Glad your HR are taking it seriously hopefully they'll get your colleague to behave and give your manager some training, you shouldnt have been been involved in the situation at all.

mmgirish · 07/02/2017 09:28

I can't believe that colleague is putting so much pressure on you to work on your only free day with your child. It's a terrible thing to do. I'm glad you are standing firm with this. Those pushy people quite often get what they want in the workplace.

tricornel · 07/02/2017 09:51

I found out at 24 weeks with my second, and only because we'd been trying for a second and I did a pregnancy test, thought I was about 3-4 weeks (had a 6 month old and doing dissertation, plus working full time so I was just too busy and exhausted to notice I think!).
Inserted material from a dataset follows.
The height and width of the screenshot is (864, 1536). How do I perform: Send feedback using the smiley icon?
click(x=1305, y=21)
Went for '12' week scan. Yeah 24 weeks. I probably could have gone until past 30 weeks had I not tested - still swimming in a bikini etc Shock

Puzzledandpissedoff · 07/02/2017 11:00

We are apparently going to have a general info thing about swapping shifts

Hmmm ... given the pathetic way your immediate manager's handled things, I do hope this will be done properly and not just make things worse Hmm

pinkunicornsarefluffy · 07/02/2017 13:05

A lady a few miles from here didn't know until she went into labour! She was quite a big lady, in her 40's, and honestly did not know until baby was deciding it was time to come out. Big shock as she thought she was going through the change when it was quite the opposite.
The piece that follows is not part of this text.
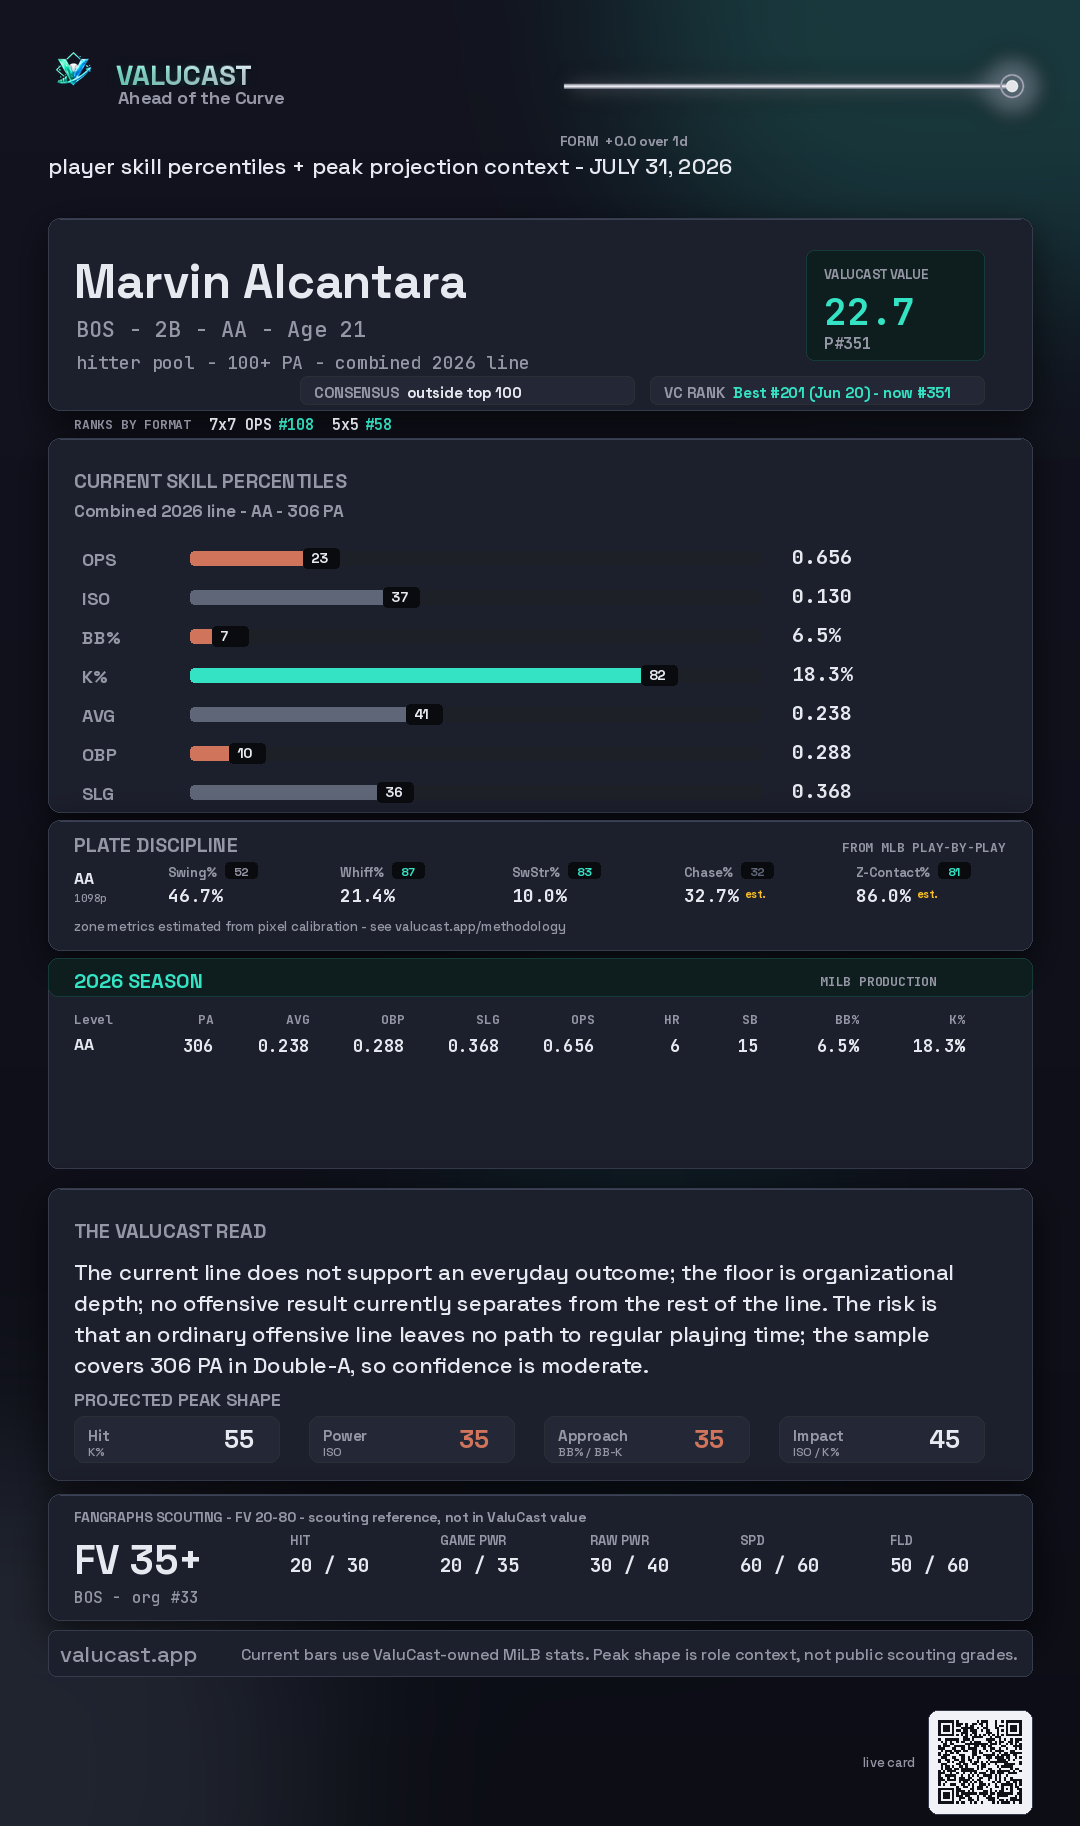The width and height of the screenshot is (1080, 1826).
Task: Click the Consensus outside top 100 pill
Action: click(x=467, y=392)
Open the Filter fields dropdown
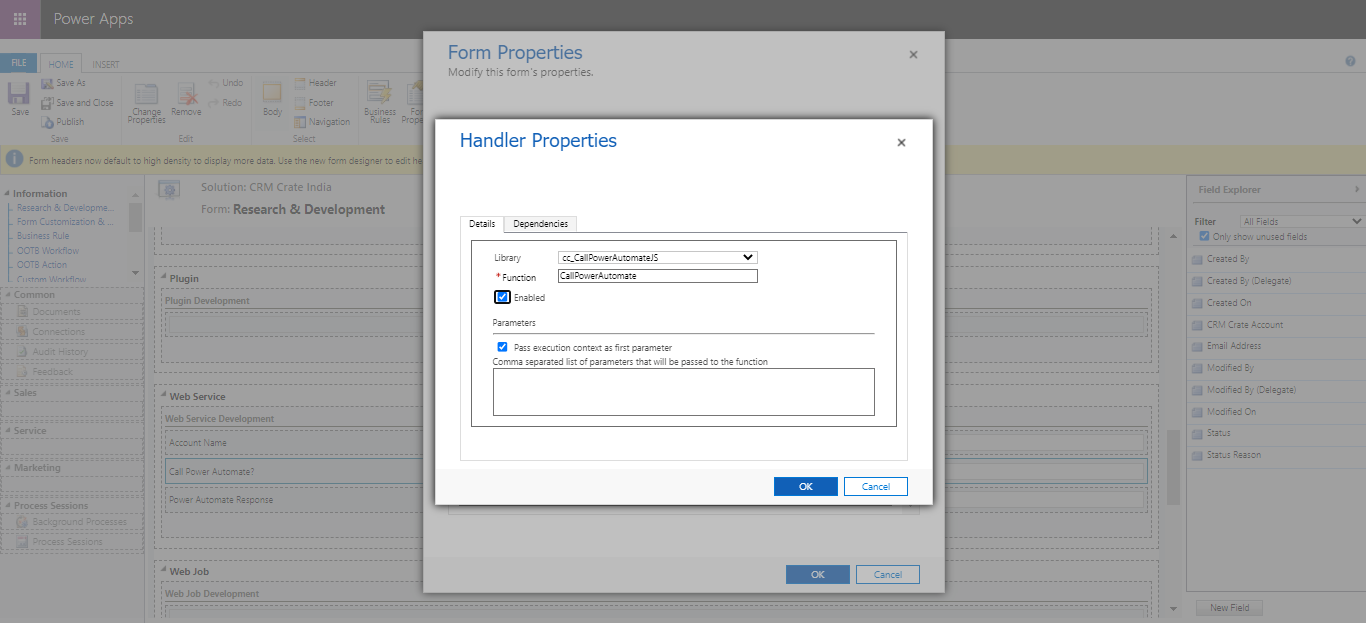Screen dimensions: 1366x623 point(1301,220)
There is no way I couldn't of known due to horrendous sickness for first half and horrendous SPD for second half, so thinking about it I think 3 weeks would definitely have much more preferable Grin.

It must have been a shock to your colleagues as well, but in no way does it mean that anyone else gets to leave early too unless they have medical grounds . It's not a tit for tat kind of thing is it!
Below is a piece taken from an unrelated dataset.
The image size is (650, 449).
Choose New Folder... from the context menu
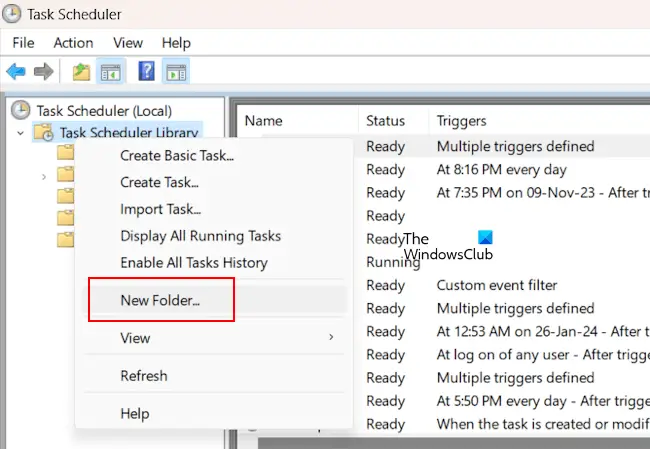pos(160,300)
blueskyinmarch · 07/02/2017 13:20

I remember your Christmas thread too OP. Sounds like you are holding your own and not giving in to any level of coercion from either management or your colleague. Well done. Colleague 3 may be exiting early anyway depending on the outcome of the investigation into the e mails she has sent you? Possibly never to return?

DelphineCormier · 07/02/2017 14:26

We've just had a visit from HR. No longer allowed to attempt to swap shifts amongst ourselves for any reason, anyone wanting a swap has to speak to manager and provide adequate reason, who will speak to staff and ask if they can work shift. If no, it needs to be taken as holiday/taken to relevant department. Idea I think is to remove the playground bullying element. Colleague 3 saw HR this morning, not sure what was said other than she has been told her early leave request has been denied. As I understand it she can ask again in a couple of weeks or provide a doctors note, but otherwise it's a no.

Whole thing was quite unsettling for a lot of reasons with my own pregnancy and I don't blame colleagues who were here at the time for still being a little shocked by the whole thing. I would like to know who gave colleague 3 all the details she clearly had on it to put in her emails though, because it was not me.

OP posts:
DelphineCormier · 07/02/2017 14:30

There seem to be more of us than you might expect unicorns! I was similar, thought the opposite was happening. If it hadn't been my first pregnancy perhaps I would have picked up on it, there probably were some symptoms I dismissed at the time. Yes it was short but I had a window of a few weeks because due date was so hard to calculate that late in, I didn't have the same concept of how long I had left!

OP posts:
Puzzledandpissedoff · 07/02/2017 15:39

No longer allowed to attempt to swap shifts amongst ourselves for any reason, anyone wanting a swap has to speak to manager and provide adequate reason, who will speak to staff and ask if they can work shift

To be fair HR have made a sensible suggestion, but I can't help wondering if it will work with the "weak link" of your manager involved

I don't imagine either that "3" will be pleased to be refused, and do hope she doesn't do anything foolish ...

TheAntiBoop · 07/02/2017 15:48

It just means that whenever delph is asked to swap she just says 'you need to speak to X'. Over and over.